> Short task: Swap "fullscreen frame icon" for "maximize button" in the stretch of data from the line containing "Open 等于任意一个 condition" through the line containing "Action: click(332, 71)", and give back only those lines with nothing else altered.

> Dataset extract:
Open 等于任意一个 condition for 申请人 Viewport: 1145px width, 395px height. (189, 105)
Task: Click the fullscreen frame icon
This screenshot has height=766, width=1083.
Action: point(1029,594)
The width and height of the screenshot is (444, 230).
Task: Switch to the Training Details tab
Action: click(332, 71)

==

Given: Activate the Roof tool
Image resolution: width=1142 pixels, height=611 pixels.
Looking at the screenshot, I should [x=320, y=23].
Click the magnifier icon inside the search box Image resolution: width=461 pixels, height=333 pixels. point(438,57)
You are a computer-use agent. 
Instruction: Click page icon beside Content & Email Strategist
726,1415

...

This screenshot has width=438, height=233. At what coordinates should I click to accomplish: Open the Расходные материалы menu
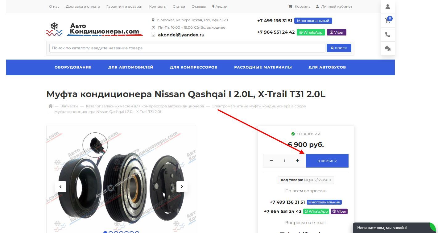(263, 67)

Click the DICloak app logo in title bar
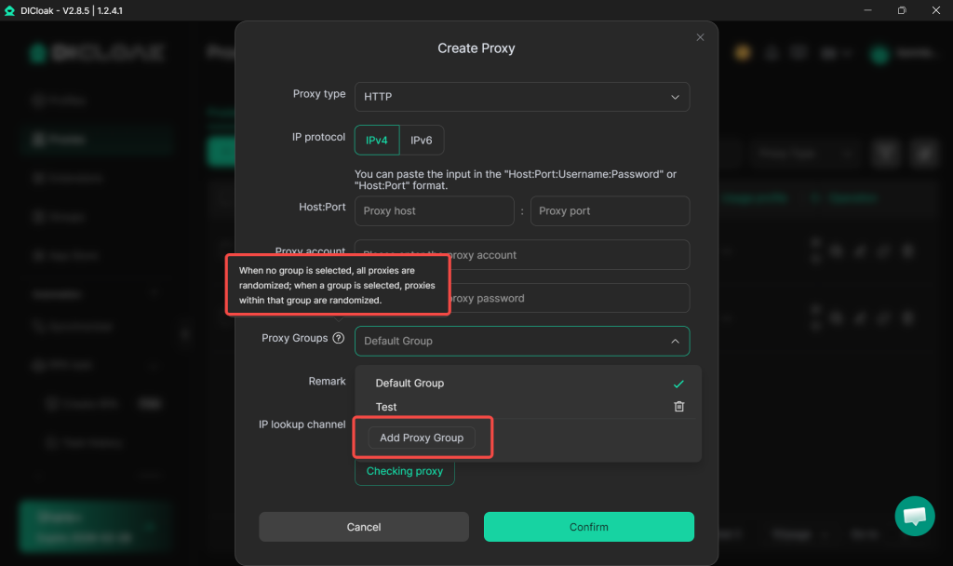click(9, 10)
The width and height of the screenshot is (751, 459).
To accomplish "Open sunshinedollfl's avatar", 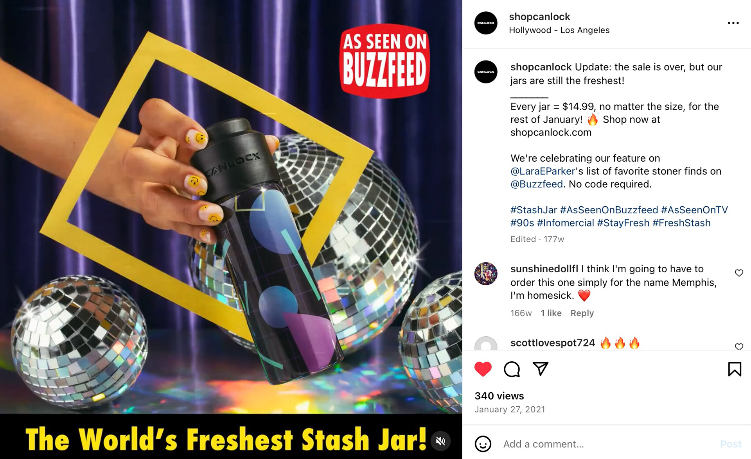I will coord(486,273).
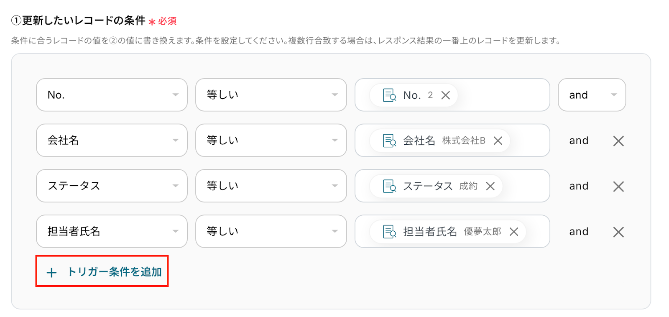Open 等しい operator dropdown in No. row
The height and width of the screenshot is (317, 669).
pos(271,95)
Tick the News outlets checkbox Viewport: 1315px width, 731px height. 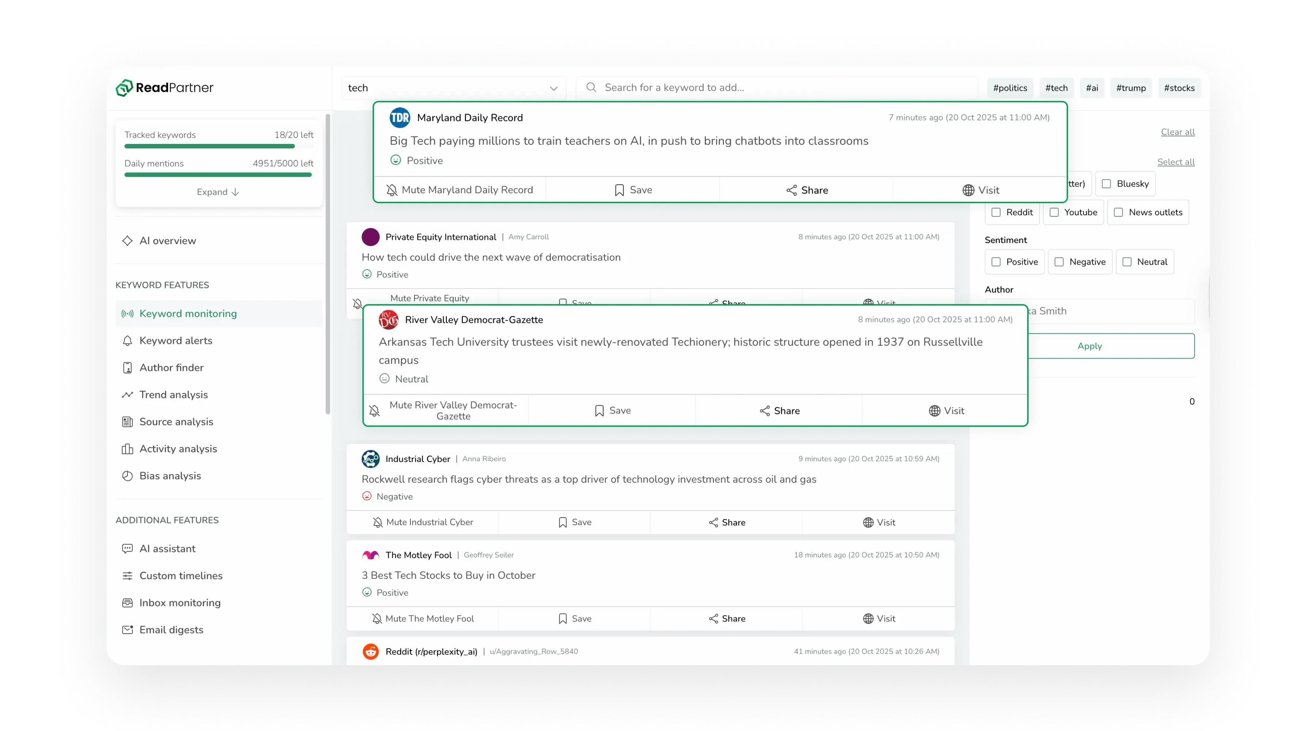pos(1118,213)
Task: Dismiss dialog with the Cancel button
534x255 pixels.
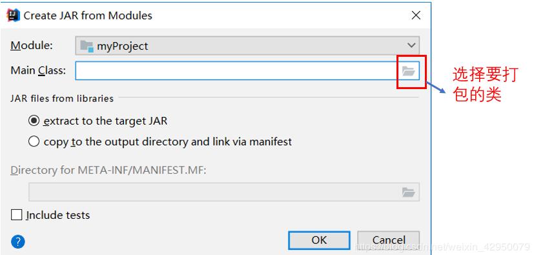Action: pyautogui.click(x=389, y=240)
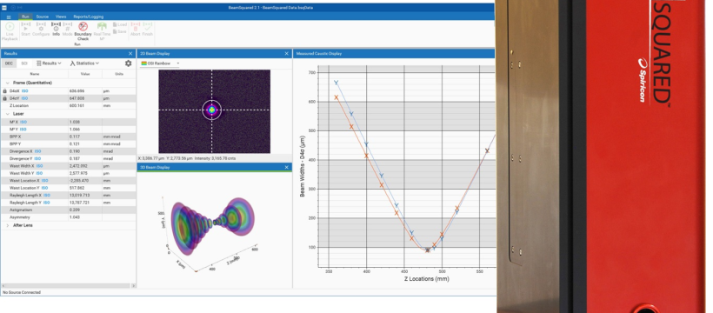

> Answer to this problem:
Open 等于任意一个 condition for 申请人 Viewport: 1145px width, 395px height. (189, 105)
Task: Click the maximize button
This screenshot has height=766, width=1083.
Action: point(1029,594)
The width and height of the screenshot is (444, 230).
Task: Switch to the Training Details tab
Action: click(332, 71)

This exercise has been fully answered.